Download audio file read by Glyn Moody.
For many, science is the central achievement of the twentieth century, displacing the arts as the primary expression of mankind's creativity. As a result, we tend to believe science's myths, notably those about its essential unity. We are told that science proceeds by consensus, and as a result offers a uniquely integrated and unified domain. But this view, written by the mental victors, conveniently ignores the fact that there are really three sciences, not one.
The first is what we normally mean by the term, and what might be more exactly called universal science, if only because of its pretensions. It is Big Science, embracing the crowd-pleaser theories of relativity, quantum mechanics, and cosmology; it is the root of all our treasured modern technologies - computers, non-invasive surgery, space travel; it is the defining cultural influence of our epoch, and informs not just the rhythms of our daily lives, but our whole world-view.

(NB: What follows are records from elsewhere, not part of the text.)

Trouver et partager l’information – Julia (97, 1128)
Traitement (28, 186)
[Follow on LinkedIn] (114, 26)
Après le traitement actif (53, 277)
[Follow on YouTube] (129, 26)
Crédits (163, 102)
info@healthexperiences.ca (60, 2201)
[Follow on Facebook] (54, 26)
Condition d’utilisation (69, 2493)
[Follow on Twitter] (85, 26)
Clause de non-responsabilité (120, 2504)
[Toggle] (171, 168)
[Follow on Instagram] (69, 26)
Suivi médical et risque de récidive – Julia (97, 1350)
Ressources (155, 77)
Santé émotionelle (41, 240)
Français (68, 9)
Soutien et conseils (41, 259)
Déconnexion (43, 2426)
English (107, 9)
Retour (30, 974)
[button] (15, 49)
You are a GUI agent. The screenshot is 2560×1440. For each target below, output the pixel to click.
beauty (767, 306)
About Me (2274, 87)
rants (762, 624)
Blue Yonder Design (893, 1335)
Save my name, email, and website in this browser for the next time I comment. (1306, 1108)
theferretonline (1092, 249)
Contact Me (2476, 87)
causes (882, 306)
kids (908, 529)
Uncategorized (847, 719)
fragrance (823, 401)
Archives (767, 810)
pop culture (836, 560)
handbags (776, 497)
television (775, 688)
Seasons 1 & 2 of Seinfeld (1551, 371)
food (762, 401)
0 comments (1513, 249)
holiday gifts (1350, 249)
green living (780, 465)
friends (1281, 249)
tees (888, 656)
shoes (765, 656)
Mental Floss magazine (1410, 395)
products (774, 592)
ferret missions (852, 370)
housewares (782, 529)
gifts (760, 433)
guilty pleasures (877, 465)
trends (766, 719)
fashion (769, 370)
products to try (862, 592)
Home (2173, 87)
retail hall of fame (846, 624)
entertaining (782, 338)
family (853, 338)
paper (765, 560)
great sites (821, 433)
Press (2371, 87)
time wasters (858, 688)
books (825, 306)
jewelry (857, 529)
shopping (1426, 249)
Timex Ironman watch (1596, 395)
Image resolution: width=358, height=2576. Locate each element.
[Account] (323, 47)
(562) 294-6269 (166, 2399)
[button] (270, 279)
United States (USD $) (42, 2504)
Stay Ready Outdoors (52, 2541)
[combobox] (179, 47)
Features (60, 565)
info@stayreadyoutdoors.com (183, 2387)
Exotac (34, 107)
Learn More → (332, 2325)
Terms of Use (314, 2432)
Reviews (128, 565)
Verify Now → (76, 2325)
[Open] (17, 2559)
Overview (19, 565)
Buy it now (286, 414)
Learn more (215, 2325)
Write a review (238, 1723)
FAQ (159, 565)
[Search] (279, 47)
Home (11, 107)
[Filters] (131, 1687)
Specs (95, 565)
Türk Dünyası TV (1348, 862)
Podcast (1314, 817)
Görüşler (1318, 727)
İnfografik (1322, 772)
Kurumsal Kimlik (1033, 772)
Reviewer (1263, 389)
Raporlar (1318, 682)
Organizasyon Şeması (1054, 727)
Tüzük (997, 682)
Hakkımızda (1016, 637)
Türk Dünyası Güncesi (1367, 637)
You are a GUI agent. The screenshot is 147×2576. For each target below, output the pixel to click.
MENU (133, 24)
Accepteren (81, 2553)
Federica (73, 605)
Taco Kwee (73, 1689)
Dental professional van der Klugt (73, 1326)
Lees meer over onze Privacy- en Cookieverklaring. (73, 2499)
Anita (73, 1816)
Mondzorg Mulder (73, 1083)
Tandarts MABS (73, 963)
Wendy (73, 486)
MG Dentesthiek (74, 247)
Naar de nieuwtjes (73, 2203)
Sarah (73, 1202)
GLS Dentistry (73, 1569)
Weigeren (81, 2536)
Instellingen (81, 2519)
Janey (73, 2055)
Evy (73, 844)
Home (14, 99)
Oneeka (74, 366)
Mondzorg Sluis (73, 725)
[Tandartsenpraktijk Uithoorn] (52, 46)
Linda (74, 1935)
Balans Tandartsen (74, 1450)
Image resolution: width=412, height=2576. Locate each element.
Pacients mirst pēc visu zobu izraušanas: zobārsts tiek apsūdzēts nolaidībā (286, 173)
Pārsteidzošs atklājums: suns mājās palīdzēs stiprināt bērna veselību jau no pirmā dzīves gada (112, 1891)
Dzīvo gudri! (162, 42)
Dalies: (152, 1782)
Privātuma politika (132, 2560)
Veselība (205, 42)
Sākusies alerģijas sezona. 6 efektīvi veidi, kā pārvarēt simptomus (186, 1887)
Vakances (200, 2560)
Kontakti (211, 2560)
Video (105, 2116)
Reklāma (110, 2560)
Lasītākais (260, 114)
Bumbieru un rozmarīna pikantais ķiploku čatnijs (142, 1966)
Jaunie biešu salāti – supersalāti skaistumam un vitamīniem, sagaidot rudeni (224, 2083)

Universal science is a construct of the last three or four hundred years. It supplanted two earlier kinds of science, one a historical relict, now rightly defunct, the other a tradition which endures. The former was based on Aristotelian physics, and represented the sclerotic legacy of the Middle Age's Scholasticism. The latter is often called folk science, but is more truly parochial.
It embodies the tribe's knowledge about the larger forces in life - the weather, the tides, the movement of animals. Today its quaint vaguenesses have been largely superseded by the apparent certainties of its brash younger sibling, universal science. But it persists in those areas, notably the weather, where modern science flounders hopelessly when confronted by a system whose complexity defies simplistic analysis. Lore such as 'red sky at night, shepherd's delight, red sky in the morning, shepherd's warning' clearly proclaims its pastoral origins; it also offers an empirical truth still beyond modern science's ken.
The last of the trinity of sciences might be called personal. It is the solipsistic knowledge that we all have about ourselves, but which has no claim to validity beyond that arena. This science embraces our specialist cures for colds, requirements for a sound night's sleep, ways to avoid hangovers, and combinations of foods and circumstances that are guaranteed to give us indigestion. Just as parochial science is almost exclusively concerned with the local external world, so personal science is about our body, that most intimate internal space.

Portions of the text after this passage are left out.